Student nazywał się Mariusz Ziółkowski, a kultura Moche odkryta w 1898 roku w Peru pozostawiła zabytki materialne, m.in. ceramikę, o treściach erotycznych zdumiewająco śmiałych. „Występują tam nagie ciała oddane w wielu pozach, z których część jest tak nieprzyzwoita, że powinny być wyłączone z publicznych pokazów”. Hiram Bingham, autor tych słów (1911), pionier archeologii peruwiańskiej, miał na myśli przedstawienia erotyczne rozmaitych niekonwencjonalnych stosunków. Zdaniem niektórych archeologów kapłani Moche w obawie przed przeludnieniem niewielkiego terytorium między nieprzebytym oceanem i nieprzebytymi Kordylierami nauczali swoich wiernych póz, które nie prowadzą do zapłodnienia.

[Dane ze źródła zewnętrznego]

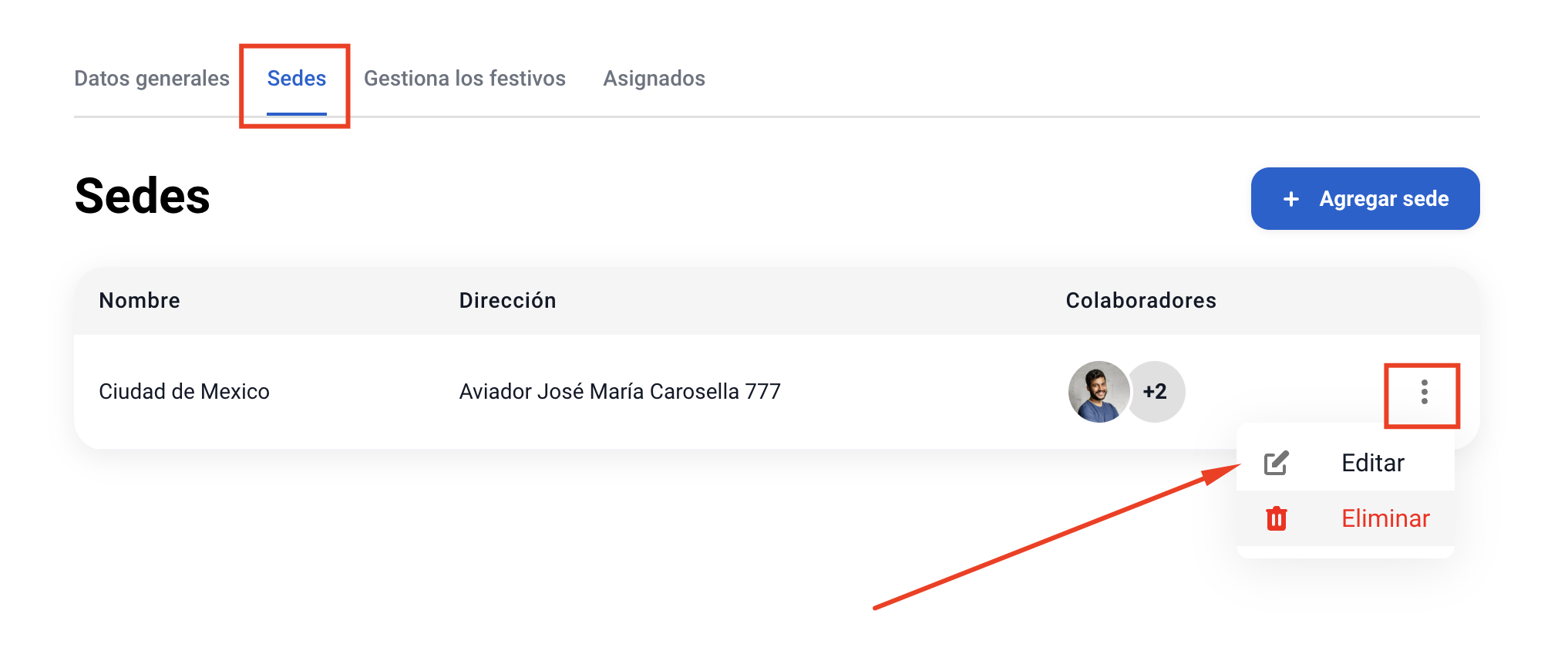Open the three-dot options menu for Ciudad de Mexico
The image size is (1568, 651).
(1424, 392)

W rezultacie w „Sztuce” ukazał się artykuł ilustrowany najbardziej nieprzyzwoitymi obrazkami, jakie zamieszczono kiedykolwiek w PRL-u. Kilka lat temu spotkałem autora w Polskiej Akademii Nauk – profesor Mariusz Ziółkowski był już wówczas kierownikiem stacji badawczej PAN w Peru. Artykuł w „Sztuce” był jego pierwszą publikacją.

Czyżby ludzkość – zadawałem sobie pytanie– została wielką krainą Moche i zmuszona była do drastycznego ograniczenia urodzin?

Najlepiej z groźnej sytuacji zdają sobie sprawę ci, co mają ułatwiony dostęp do statystyk i analiz – centralne organizmy międzynarodowe:– ONZ, Światowa Organizacja Zdrowia oraz ich sponsorzy zbierający się regularnie w Davos i w hotelu Bilderberg. Z pewnością proponowana przez nich kuracja jest szokująca i bolesna, godzi w najbardziej intymne sentymenty, wierzenia i przekonania, lecz może jest nieunikniona, jeżeli życie na ziemi ma przetrwać.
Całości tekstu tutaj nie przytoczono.